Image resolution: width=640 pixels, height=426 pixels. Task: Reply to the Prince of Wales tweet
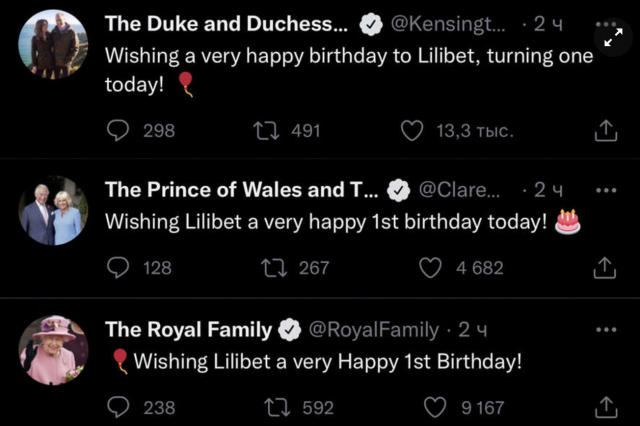(x=118, y=268)
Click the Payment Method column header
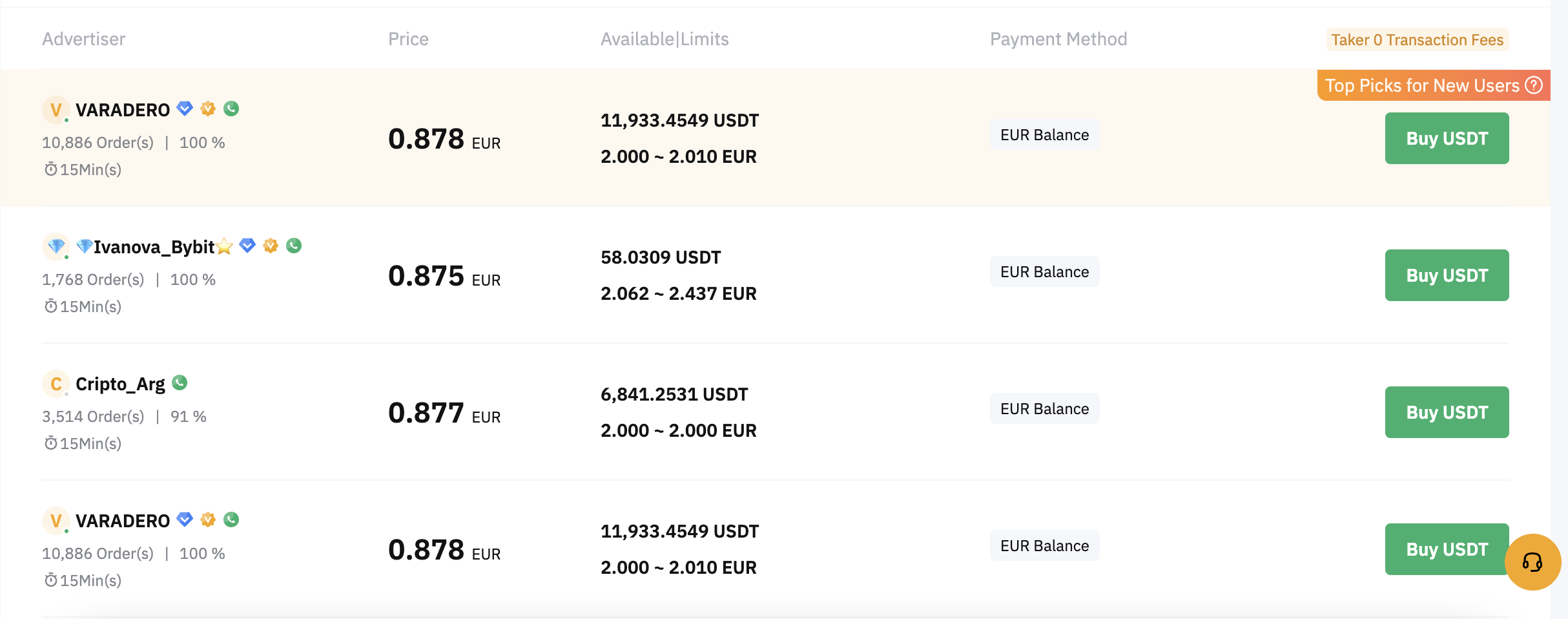Viewport: 1568px width, 619px height. 1058,39
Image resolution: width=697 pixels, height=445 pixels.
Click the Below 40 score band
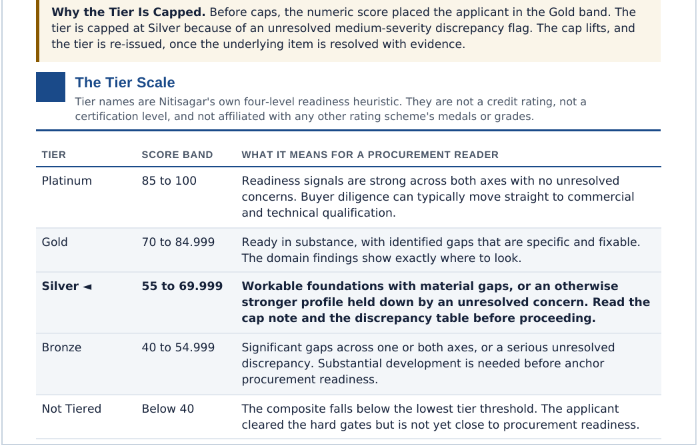[x=168, y=409]
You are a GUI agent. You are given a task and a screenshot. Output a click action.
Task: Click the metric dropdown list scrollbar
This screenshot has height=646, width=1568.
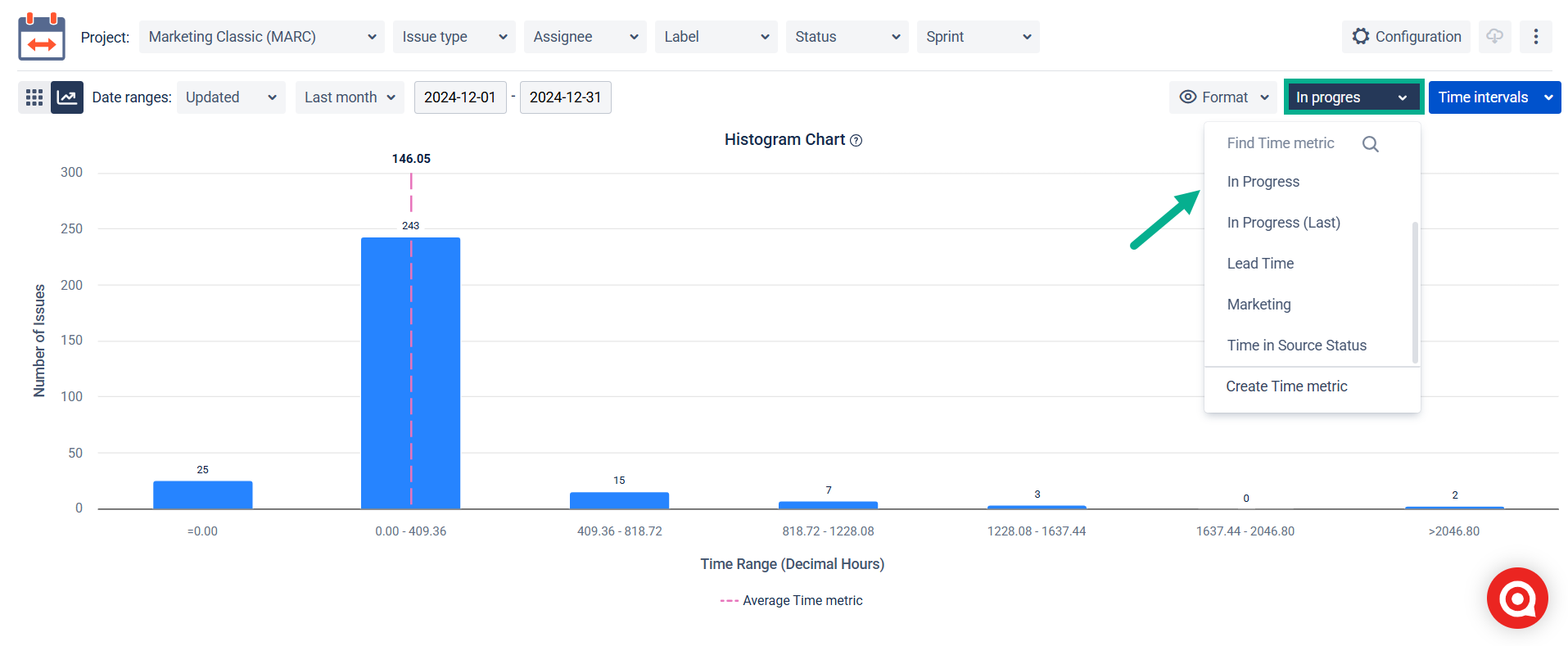click(x=1415, y=291)
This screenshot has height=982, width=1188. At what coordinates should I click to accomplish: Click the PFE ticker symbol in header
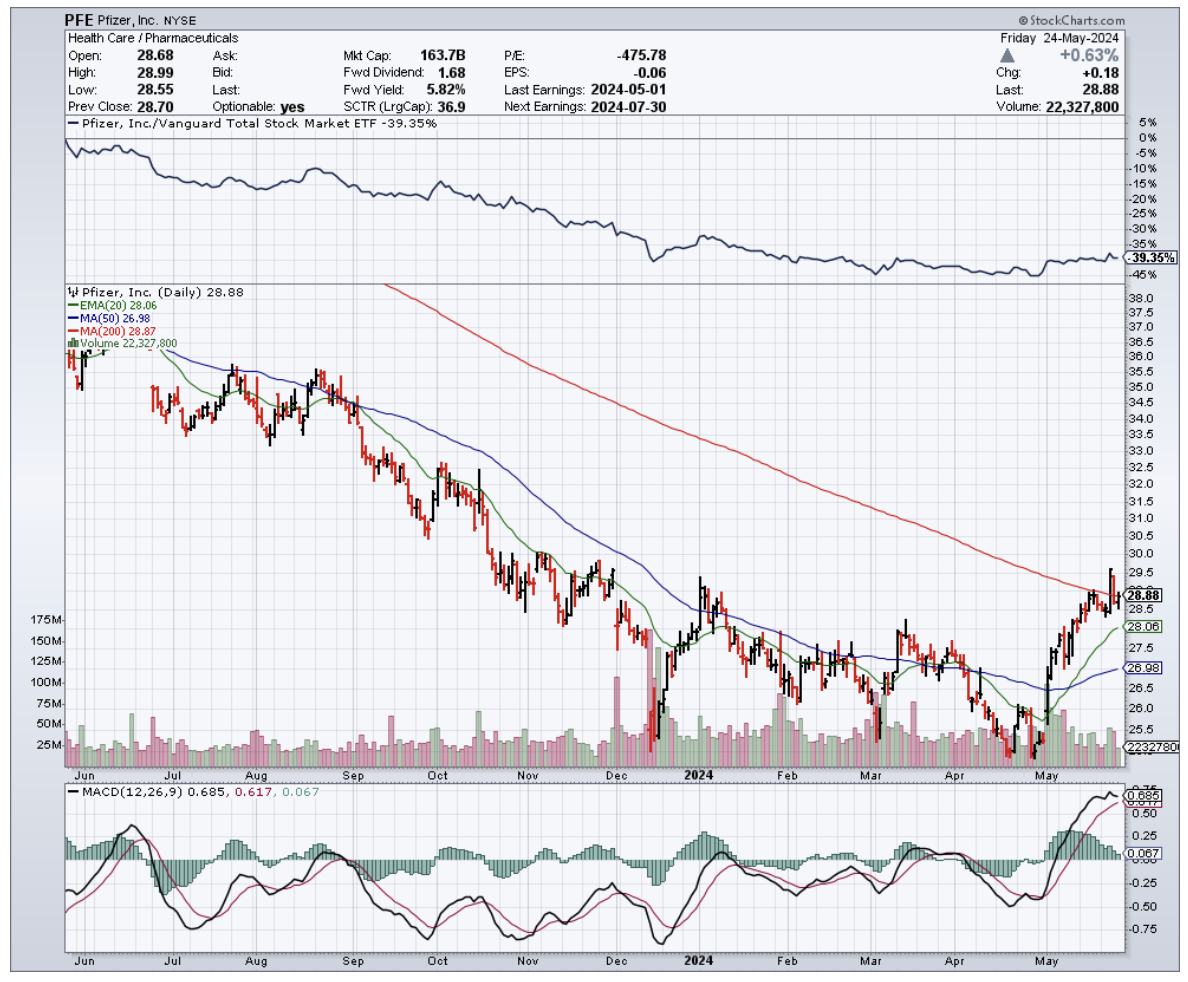pos(83,20)
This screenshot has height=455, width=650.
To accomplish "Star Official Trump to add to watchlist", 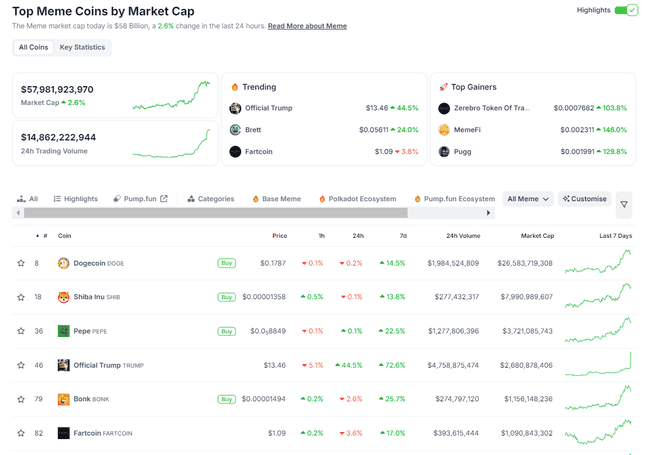I will [x=21, y=365].
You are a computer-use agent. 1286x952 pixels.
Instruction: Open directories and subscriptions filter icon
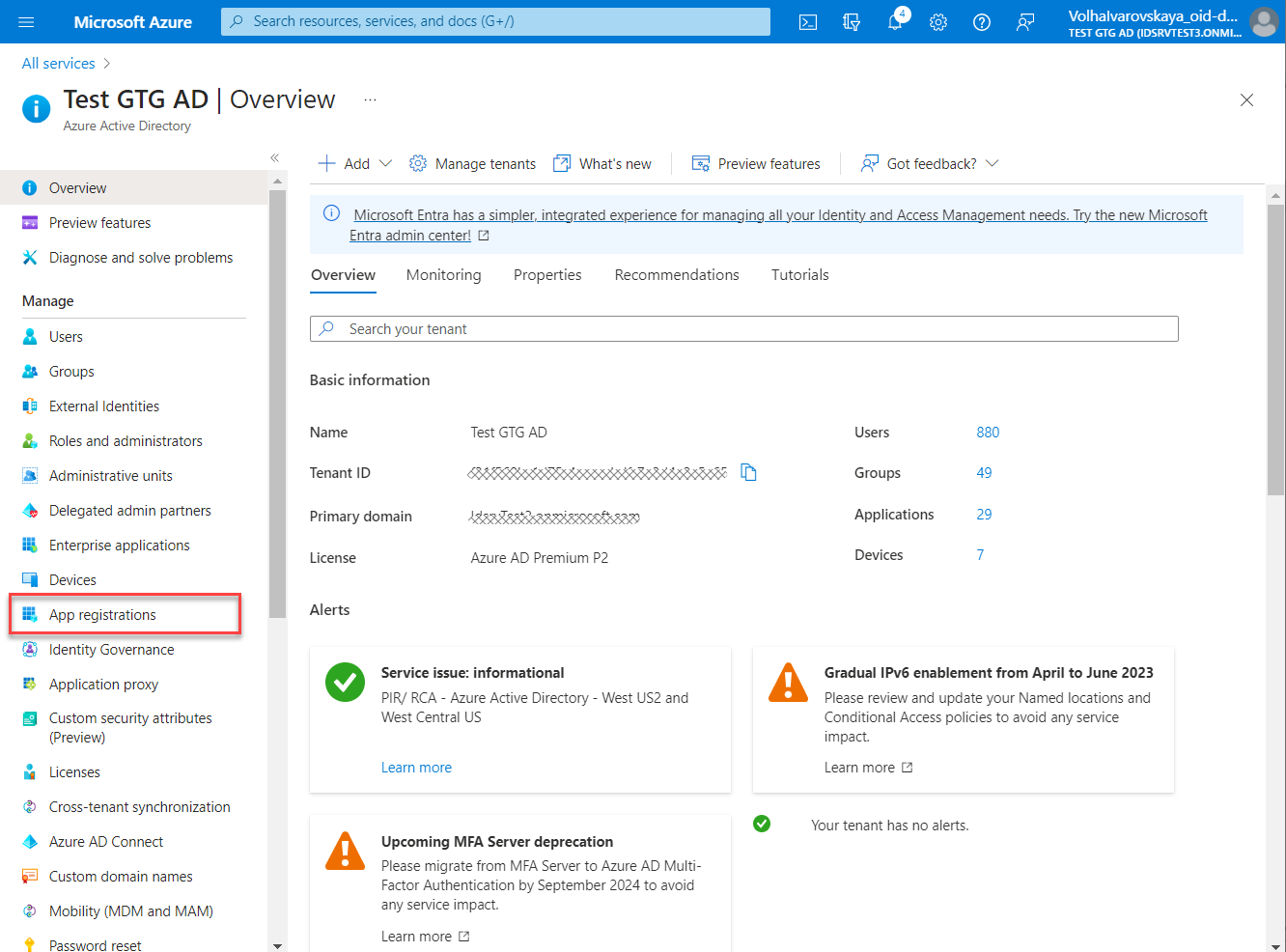tap(852, 22)
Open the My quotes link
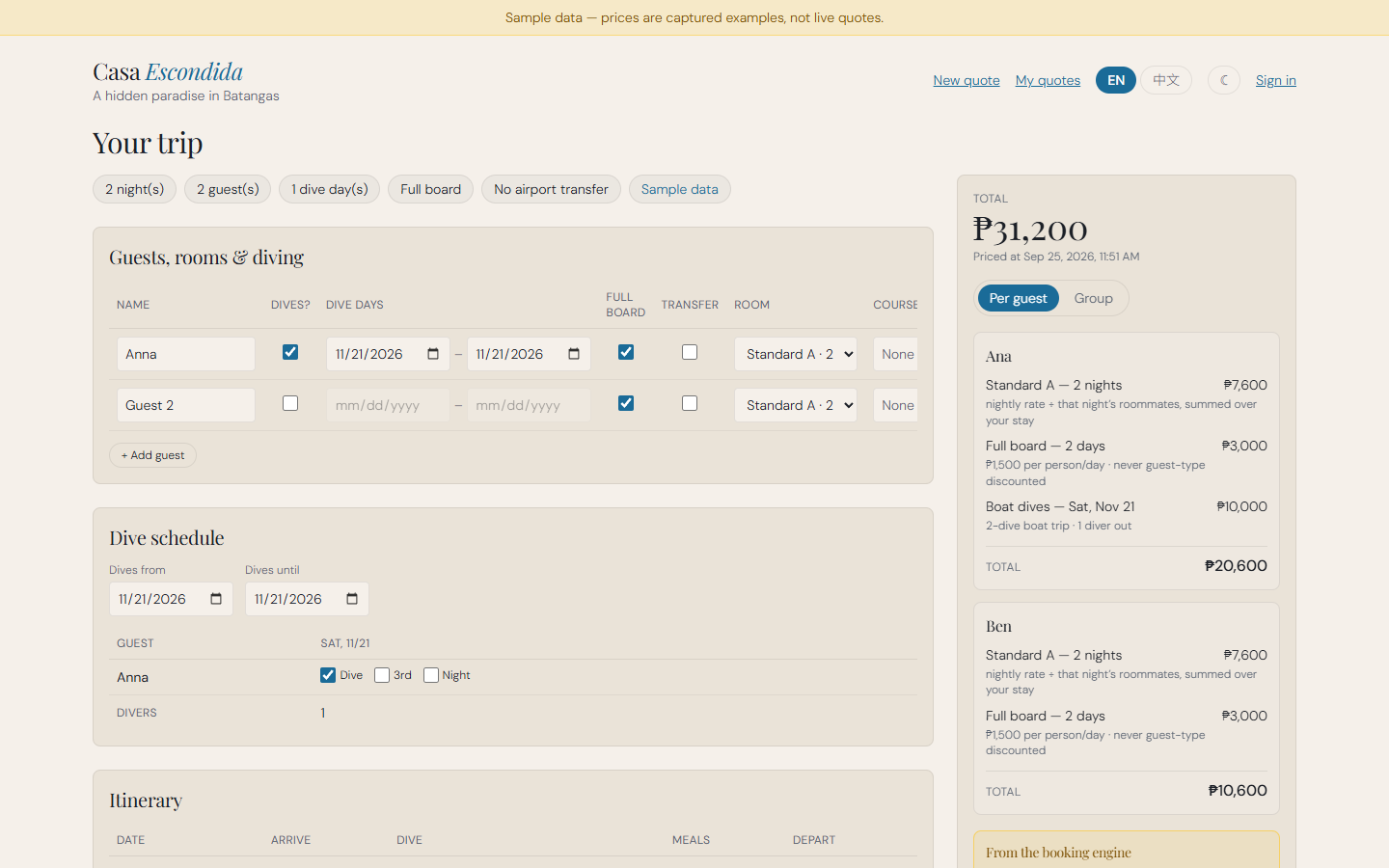1389x868 pixels. [1048, 80]
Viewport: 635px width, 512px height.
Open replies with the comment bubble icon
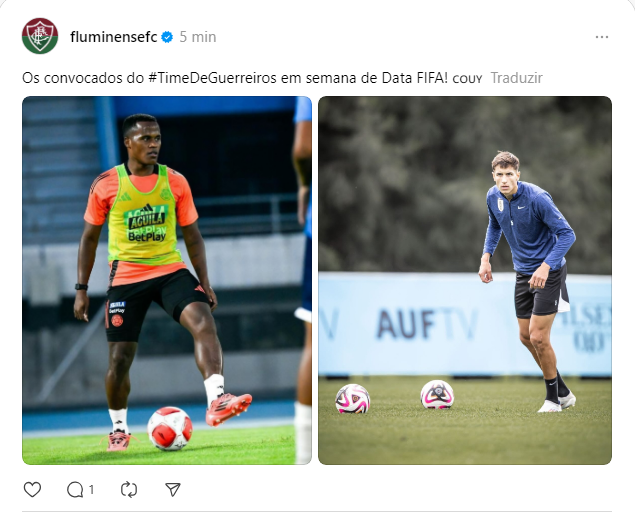click(x=75, y=489)

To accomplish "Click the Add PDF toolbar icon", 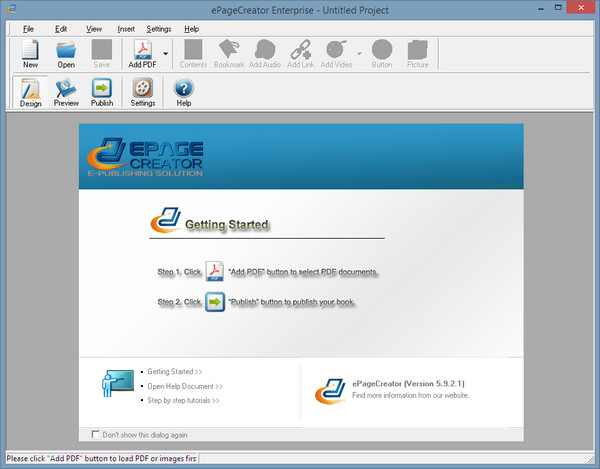I will (140, 53).
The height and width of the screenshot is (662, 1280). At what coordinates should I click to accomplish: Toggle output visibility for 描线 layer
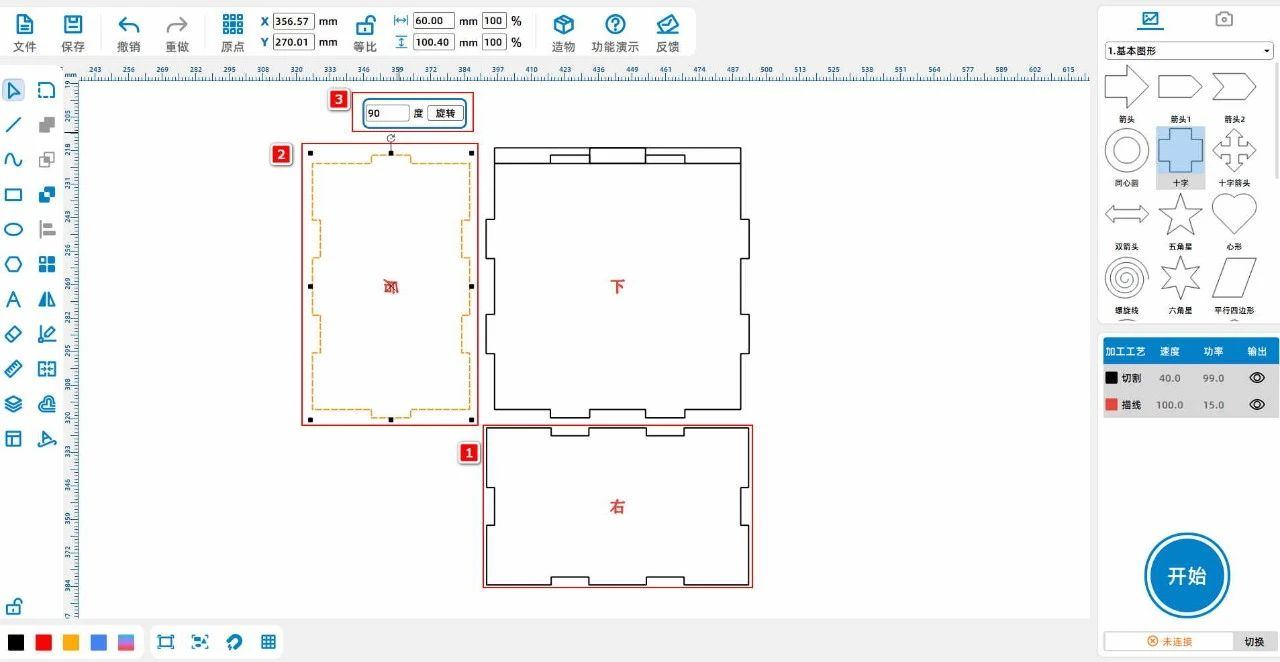1257,405
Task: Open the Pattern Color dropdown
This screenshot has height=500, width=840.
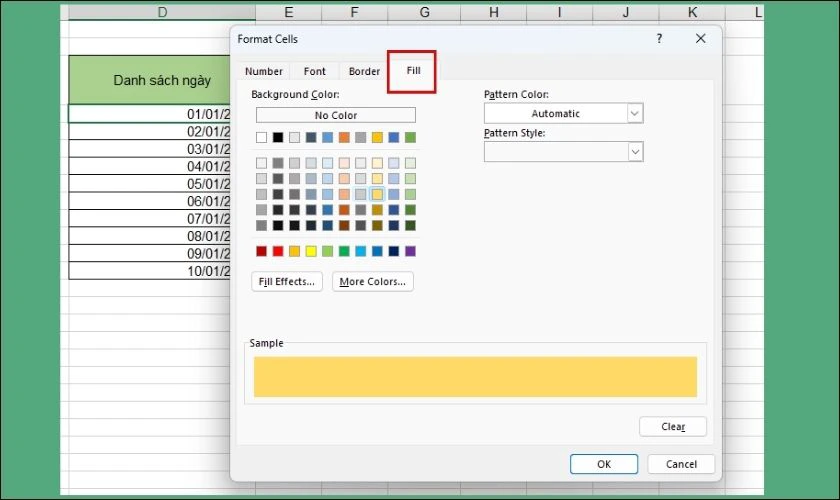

▶ [TASK GOAL]
Could you report how many lines in the data above include the word "agent"? Give the number and nothing more.

▶ [SOLUTION FOR THIS PROBLEM]
2